Monday, June 26, 2017

I had a braunschweiger called "The Wurst That Could Happen"

Unless you're of an uncertain age, the name Jimmy Webb doesn't mean much to you. But if you've ever ridden in an elevator, you have heard his music, or someone's version of one of his songs.

He wrote hundreds of songs way back when, stuff like MacArthur Park, Wichita Lineman, The Worst That Could Happen, Galveston, Up, Up And Away, Honey Come Back, By The Time I Get To Phoenix  and Where's The Playground Susie?

His own website modestly proclaims him to be "America's Songwriter," and invites you to subscribe to his emails on the "World Wide Webb."

So now he has published his autobiography, "The Cake And The Rain." The title, of course, refers to the line in "MacArthur Park" about someone leaving a cake out in the rain, and Webb took that allusion from poet W.H. Auden, who said that when he looks in the mirror his face looks like a cake someone left out in the rain.

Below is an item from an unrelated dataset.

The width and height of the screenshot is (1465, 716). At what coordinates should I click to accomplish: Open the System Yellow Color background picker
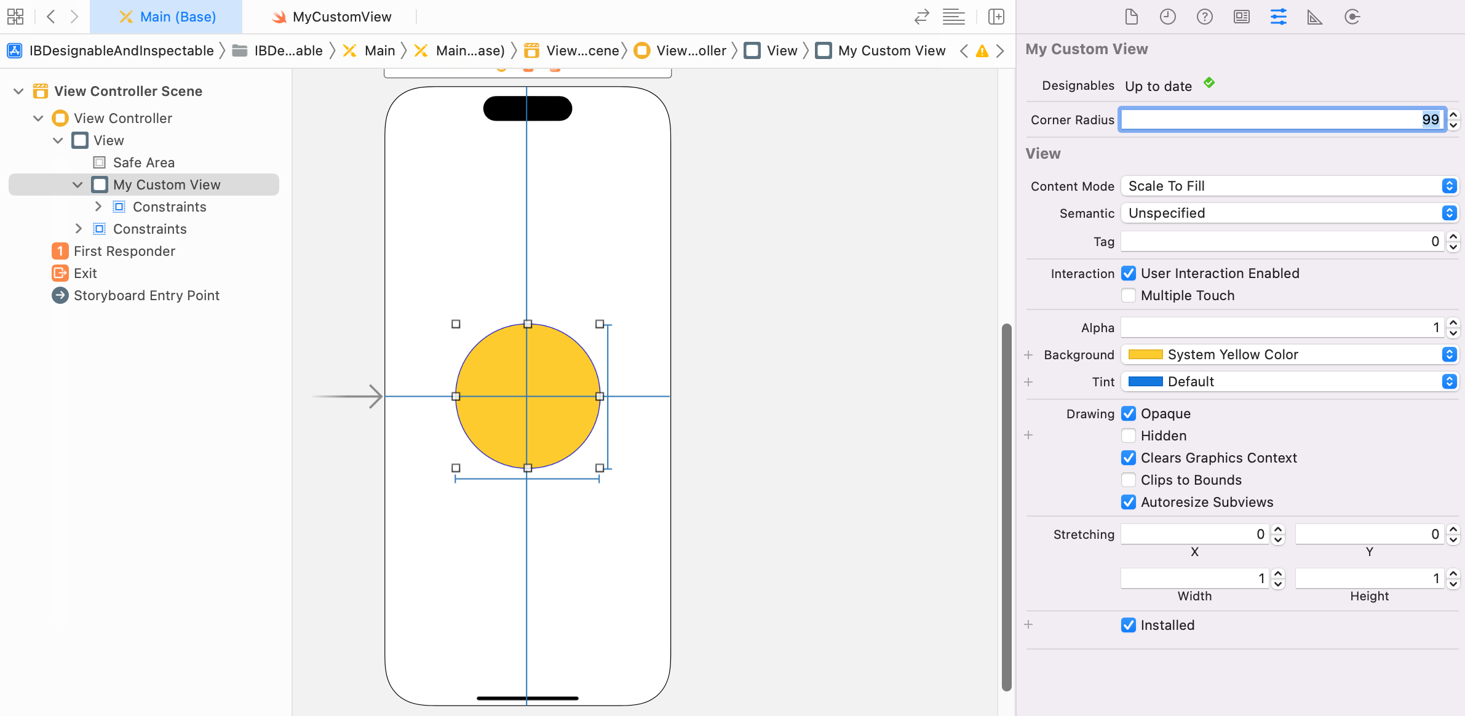click(1289, 354)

I don't think that I can take it.

I read the book because I am interested in popular music, but Webb should stick to writing lyrics, because the book is disjointed in the extreme. He jumps between vignettes from the 1950s and the 1970s, he talks of characters in his life without bothering to tell us who they are (there is one person present with him at many events who is only referred to as "the devil") and he leaves out many details. 

But two things he never fails to mention are what a genius he thinks he is, and how unfair it is that the "left-wing folkie exclusivity" fails to give him the respect he is due. Webb was a fine songwriter, no doubt, but that never meant that people wanted to hear him sing his own songs.  Time after time, he tried to mount a performing career, only to receive solid evidence that people preferred The Fifth Dimension and Glen Campbell singing his songs over Webb's weak-throated bleating.

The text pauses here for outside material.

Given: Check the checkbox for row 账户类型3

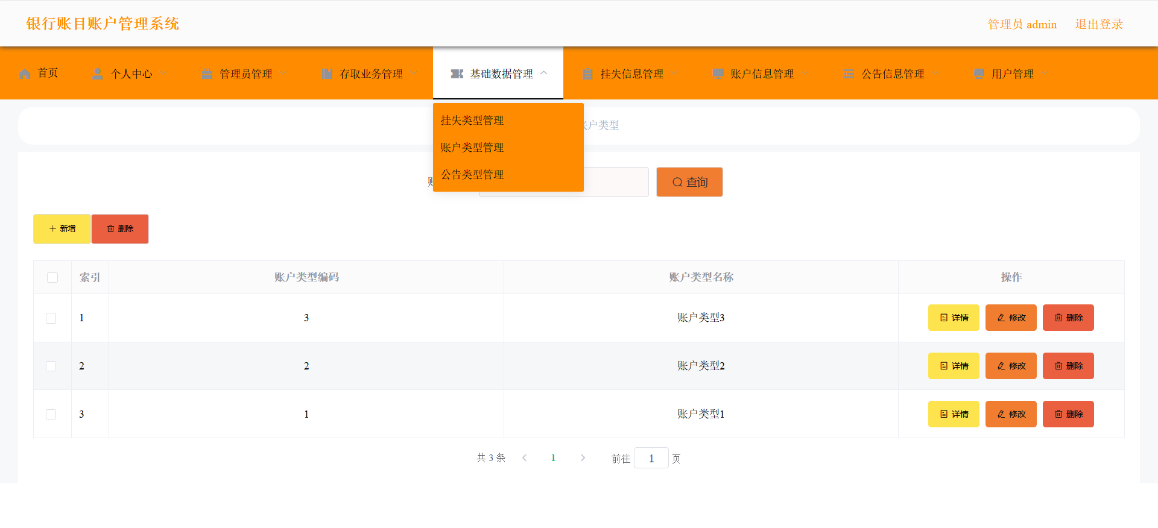Looking at the screenshot, I should click(x=51, y=318).
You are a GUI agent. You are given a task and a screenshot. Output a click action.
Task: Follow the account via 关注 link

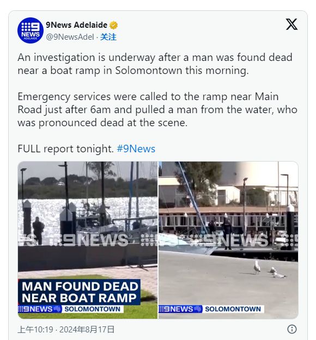[108, 37]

I'm harsh on him because he has obviously had an interesting life but failed to tell us about it clearly. Reading this book, I kept feeling like I was trying to watch a movie on a bad DVD player that kept skipping and stalling. He has stories to tell but he didn't tell them.

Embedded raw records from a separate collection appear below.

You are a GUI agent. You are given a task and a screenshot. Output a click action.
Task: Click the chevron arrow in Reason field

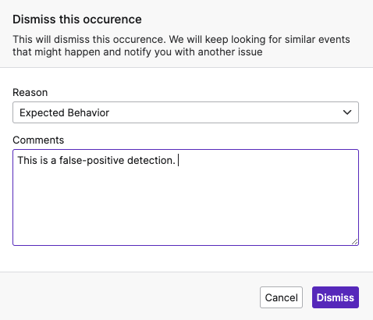tap(347, 112)
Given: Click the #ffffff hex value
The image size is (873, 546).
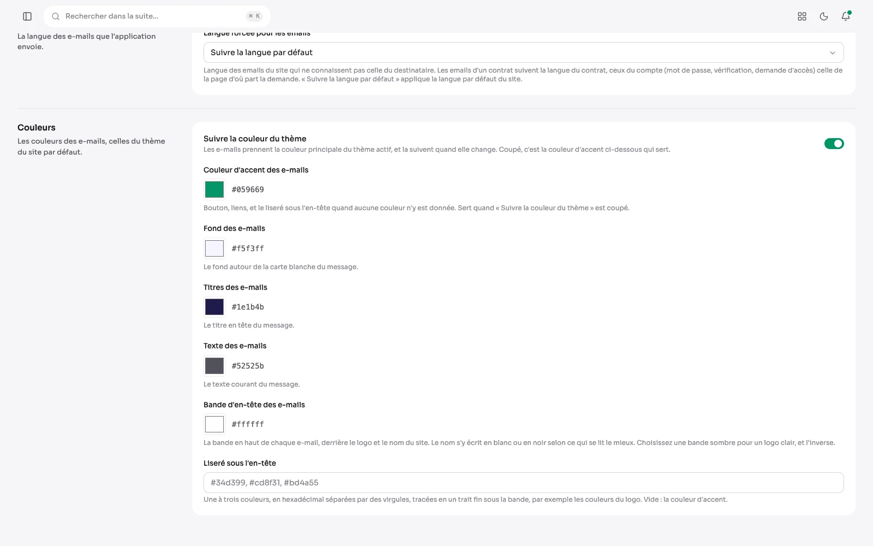Looking at the screenshot, I should click(x=248, y=424).
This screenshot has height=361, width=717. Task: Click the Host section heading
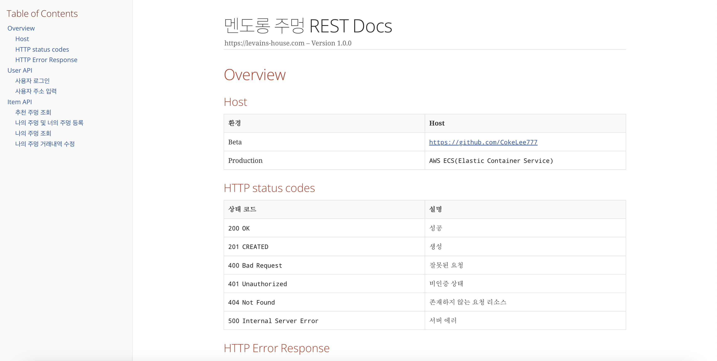[x=235, y=102]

He did mention that he consumed an awful lot of drugs, shoving pills down his throat and powder up his nose to ease the pain of his wealth and success. And time after time, he tells of how harshly and cruelly he treated women and fellow musicians. That sort of thing leads to karmic consequences, you know, Jimmy?

I can't recommend this book unless you have a kitchen table with one leg two inches too short.